What these factors were was a mystery … until now.
A study by the University of Edinburgh in Britain has just shown why the MC1R gene explains only part of the puzzle.
The study, developed by researchers at the University of Edinburgh, is More genetic research on redheads so far.
Other researchers in Scotland previously tried to explain the key to orange hair.
About 1 to 2% of the world's population is redheaded, but in Scotland, the share is close to 13%, which corresponds to 650,000 people, according to the ScotlandsDNA project.
Researchers at the University of Edinburgh studied DNA of almost 350,000 people who participated in the British project that was called UK Biobank, which collects information on health and through more than 400,000 people in the UK.
When the researchers compared the redhead's genome with that of people with brown or black hair, they found eight differences in hair color.
And they also found it Some genes check when MC1R is expressed or not.
The orange hair is not just the result of a recessive gene, but of the complex interaction of at least eight genes.
Blonde and brown
The researchers also found differences in almost 200 genes associated with people with blond or dark hair.
There is a color gradient, ranging from black to dark brown, light brown and blonde.
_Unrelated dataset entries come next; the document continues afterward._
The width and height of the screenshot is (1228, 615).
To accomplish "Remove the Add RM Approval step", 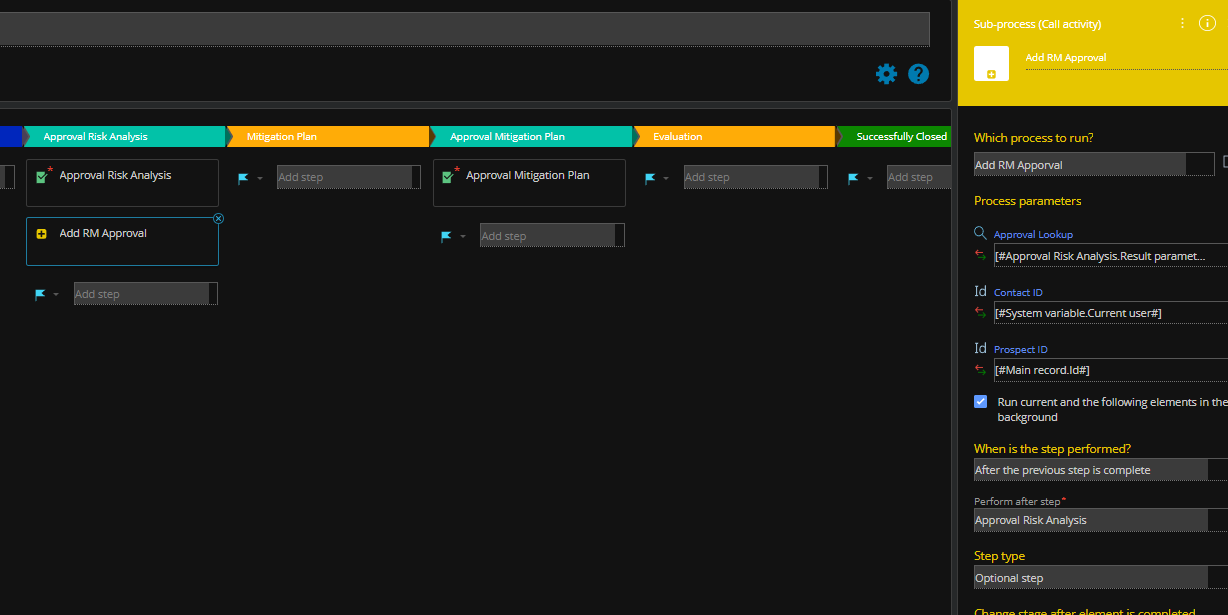I will (218, 218).
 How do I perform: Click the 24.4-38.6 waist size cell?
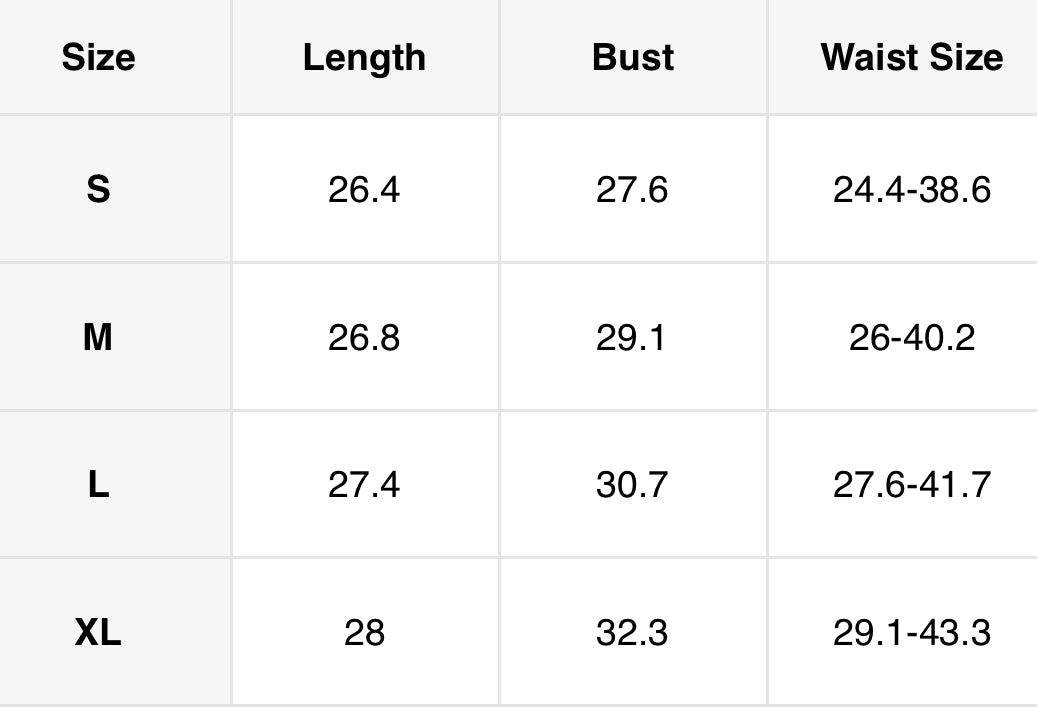click(x=911, y=189)
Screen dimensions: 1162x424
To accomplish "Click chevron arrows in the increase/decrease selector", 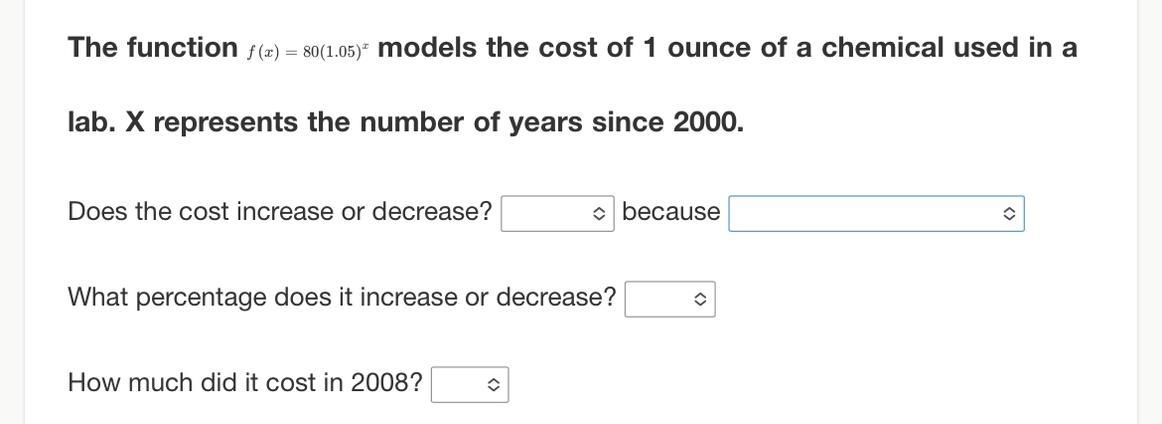I will pyautogui.click(x=598, y=213).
And that gradient is caused by an increasing number of variants in the 200 genes.
Some surprised researchers are that many of these genetic differences are associated not with pigmentation, but with the texture of the hair. And other variants determine how the hair grows, that is, whether it is straight or curled.
"Our work unravels most of the genetic variations that contribute to differences in hair color," he said. Albert Tenesa, one of the researchers from the Roslin Institute of University of Edinburgh.
Ian Jackson, genetic expert at the same center, said the work is an example of "Britain's biobanks power, a unique genetic study of the United Kingdom that allowed us to make these discoveries."
The survey was published in the journal Nature Communications.